* Activity:
Print all the records exactly as they stand.

::: Records for the exercise :::

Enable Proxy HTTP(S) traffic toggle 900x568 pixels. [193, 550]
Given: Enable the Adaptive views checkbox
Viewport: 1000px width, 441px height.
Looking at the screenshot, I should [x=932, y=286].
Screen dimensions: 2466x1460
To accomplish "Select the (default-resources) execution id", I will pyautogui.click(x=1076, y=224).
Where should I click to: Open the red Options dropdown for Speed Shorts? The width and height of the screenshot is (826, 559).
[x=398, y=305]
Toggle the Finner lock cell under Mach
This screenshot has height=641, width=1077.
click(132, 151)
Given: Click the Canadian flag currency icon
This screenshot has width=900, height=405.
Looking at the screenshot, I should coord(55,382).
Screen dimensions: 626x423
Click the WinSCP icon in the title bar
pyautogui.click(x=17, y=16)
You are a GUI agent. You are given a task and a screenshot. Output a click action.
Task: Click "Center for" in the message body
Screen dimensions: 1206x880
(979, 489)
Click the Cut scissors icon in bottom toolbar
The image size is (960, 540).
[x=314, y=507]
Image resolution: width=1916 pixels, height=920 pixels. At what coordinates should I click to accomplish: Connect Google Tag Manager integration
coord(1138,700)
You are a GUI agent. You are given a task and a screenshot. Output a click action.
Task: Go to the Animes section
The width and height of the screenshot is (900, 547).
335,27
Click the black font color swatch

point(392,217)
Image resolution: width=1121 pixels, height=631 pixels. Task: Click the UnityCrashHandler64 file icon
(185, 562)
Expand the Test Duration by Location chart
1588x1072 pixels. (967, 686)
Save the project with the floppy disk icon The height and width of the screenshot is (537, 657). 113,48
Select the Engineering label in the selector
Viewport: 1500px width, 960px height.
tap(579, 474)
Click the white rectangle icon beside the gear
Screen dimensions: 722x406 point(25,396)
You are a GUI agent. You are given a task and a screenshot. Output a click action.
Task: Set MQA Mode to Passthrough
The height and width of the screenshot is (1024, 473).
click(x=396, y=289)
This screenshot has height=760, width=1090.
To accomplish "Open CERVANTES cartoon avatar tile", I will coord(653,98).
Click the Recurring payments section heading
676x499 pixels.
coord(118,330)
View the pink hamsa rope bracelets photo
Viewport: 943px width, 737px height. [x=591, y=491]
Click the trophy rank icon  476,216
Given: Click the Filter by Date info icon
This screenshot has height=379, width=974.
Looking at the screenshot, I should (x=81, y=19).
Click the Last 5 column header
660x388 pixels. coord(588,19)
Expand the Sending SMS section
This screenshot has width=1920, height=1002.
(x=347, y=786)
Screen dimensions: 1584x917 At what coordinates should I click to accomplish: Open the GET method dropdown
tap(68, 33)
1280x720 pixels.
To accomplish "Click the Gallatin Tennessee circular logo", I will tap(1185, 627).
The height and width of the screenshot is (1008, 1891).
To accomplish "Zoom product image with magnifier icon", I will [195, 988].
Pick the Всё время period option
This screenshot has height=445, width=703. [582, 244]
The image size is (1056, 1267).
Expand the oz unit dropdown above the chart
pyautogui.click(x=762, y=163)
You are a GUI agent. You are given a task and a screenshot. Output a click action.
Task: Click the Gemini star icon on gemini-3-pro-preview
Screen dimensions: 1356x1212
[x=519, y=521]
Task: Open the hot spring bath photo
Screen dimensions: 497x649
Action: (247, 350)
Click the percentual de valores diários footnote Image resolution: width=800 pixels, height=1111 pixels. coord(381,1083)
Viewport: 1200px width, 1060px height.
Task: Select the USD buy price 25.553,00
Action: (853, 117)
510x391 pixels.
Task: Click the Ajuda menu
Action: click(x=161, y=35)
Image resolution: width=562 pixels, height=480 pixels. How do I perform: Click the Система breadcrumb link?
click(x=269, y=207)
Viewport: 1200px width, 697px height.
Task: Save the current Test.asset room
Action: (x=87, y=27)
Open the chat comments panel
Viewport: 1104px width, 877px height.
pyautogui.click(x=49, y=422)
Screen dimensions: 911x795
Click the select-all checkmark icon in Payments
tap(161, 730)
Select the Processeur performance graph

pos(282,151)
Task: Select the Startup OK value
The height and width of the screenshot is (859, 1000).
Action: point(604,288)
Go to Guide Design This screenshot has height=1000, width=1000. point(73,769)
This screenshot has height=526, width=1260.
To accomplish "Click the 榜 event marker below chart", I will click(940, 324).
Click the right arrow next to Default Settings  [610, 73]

:::

* Completed task:
Enable Proxy HTTP(S) traffic toggle 900x568 pixels. [193, 550]
Given: Enable the Adaptive views checkbox
Viewport: 1000px width, 441px height.
Looking at the screenshot, I should [x=932, y=286].
Screen dimensions: 2466x1460
To accomplish "Select the (default-resources) execution id", I will pyautogui.click(x=1076, y=224).
Where should I click to: Open the red Options dropdown for Speed Shorts? The width and height of the screenshot is (826, 559).
[x=398, y=305]
Toggle the Finner lock cell under Mach
This screenshot has height=641, width=1077.
click(132, 151)
Given: Click the Canadian flag currency icon
This screenshot has width=900, height=405.
Looking at the screenshot, I should coord(55,382).
Screen dimensions: 626x423
Click the WinSCP icon in the title bar
pyautogui.click(x=17, y=16)
You are a GUI agent. You are given a task and a screenshot. Output a click action.
Task: Click "Center for" in the message body
Screen dimensions: 1206x880
(979, 489)
Click the Cut scissors icon in bottom toolbar
The image size is (960, 540).
[x=314, y=507]
Image resolution: width=1916 pixels, height=920 pixels. At what coordinates should I click to accomplish: Connect Google Tag Manager integration
coord(1138,700)
You are a GUI agent. You are given a task and a screenshot. Output a click action.
Task: Go to the Animes section
The width and height of the screenshot is (900, 547).
335,27
Click the black font color swatch

point(392,217)
Image resolution: width=1121 pixels, height=631 pixels. Task: Click the UnityCrashHandler64 file icon
(185, 562)
Expand the Test Duration by Location chart
1588x1072 pixels. (967, 686)
Save the project with the floppy disk icon The height and width of the screenshot is (537, 657). 113,48
Select the Engineering label in the selector
Viewport: 1500px width, 960px height.
tap(579, 474)
Click the white rectangle icon beside the gear
Screen dimensions: 722x406 point(25,396)
You are a GUI agent. You are given a task and a screenshot. Output a click action.
Task: Set MQA Mode to Passthrough
The height and width of the screenshot is (1024, 473).
click(x=396, y=289)
This screenshot has height=760, width=1090.
To accomplish "Open CERVANTES cartoon avatar tile", I will coord(653,98).
Click the Recurring payments section heading
676x499 pixels.
coord(118,330)
View the pink hamsa rope bracelets photo
Viewport: 943px width, 737px height. [x=591, y=491]
Click the trophy rank icon  476,216
Given: Click the Filter by Date info icon
This screenshot has height=379, width=974.
Looking at the screenshot, I should (x=81, y=19).
Click the Last 5 column header
660x388 pixels. coord(588,19)
Expand the Sending SMS section
This screenshot has width=1920, height=1002.
(x=347, y=786)
Screen dimensions: 1584x917 At what coordinates should I click to accomplish: Open the GET method dropdown
tap(68, 33)
1280x720 pixels.
To accomplish "Click the Gallatin Tennessee circular logo", I will tap(1185, 627).
The height and width of the screenshot is (1008, 1891).
To accomplish "Zoom product image with magnifier icon", I will [195, 988].
Pick the Всё время period option
This screenshot has height=445, width=703. [582, 244]
The image size is (1056, 1267).
Expand the oz unit dropdown above the chart
pyautogui.click(x=762, y=163)
You are a GUI agent. You are given a task and a screenshot. Output a click action.
Task: Click the Gemini star icon on gemini-3-pro-preview
Screen dimensions: 1356x1212
[x=519, y=521]
Task: Open the hot spring bath photo
Screen dimensions: 497x649
Action: (247, 350)
Click the percentual de valores diários footnote Image resolution: width=800 pixels, height=1111 pixels. coord(381,1083)
Viewport: 1200px width, 1060px height.
Task: Select the USD buy price 25.553,00
Action: (853, 117)
510x391 pixels.
Task: Click the Ajuda menu
Action: click(x=161, y=35)
Image resolution: width=562 pixels, height=480 pixels. How do I perform: Click the Система breadcrumb link?
click(x=269, y=207)
Viewport: 1200px width, 697px height.
Task: Save the current Test.asset room
Action: (x=87, y=27)
Open the chat comments panel
Viewport: 1104px width, 877px height.
pyautogui.click(x=49, y=422)
Screen dimensions: 911x795
Click the select-all checkmark icon in Payments
tap(161, 730)
Select the Processeur performance graph

pos(282,151)
Task: Select the Startup OK value
The height and width of the screenshot is (859, 1000).
Action: point(604,288)
Go to Guide Design This screenshot has height=1000, width=1000. point(73,769)
This screenshot has height=526, width=1260.
To accomplish "Click the 榜 event marker below chart", I will click(940, 324).
Click the right arrow next to Default Settings  [610, 73]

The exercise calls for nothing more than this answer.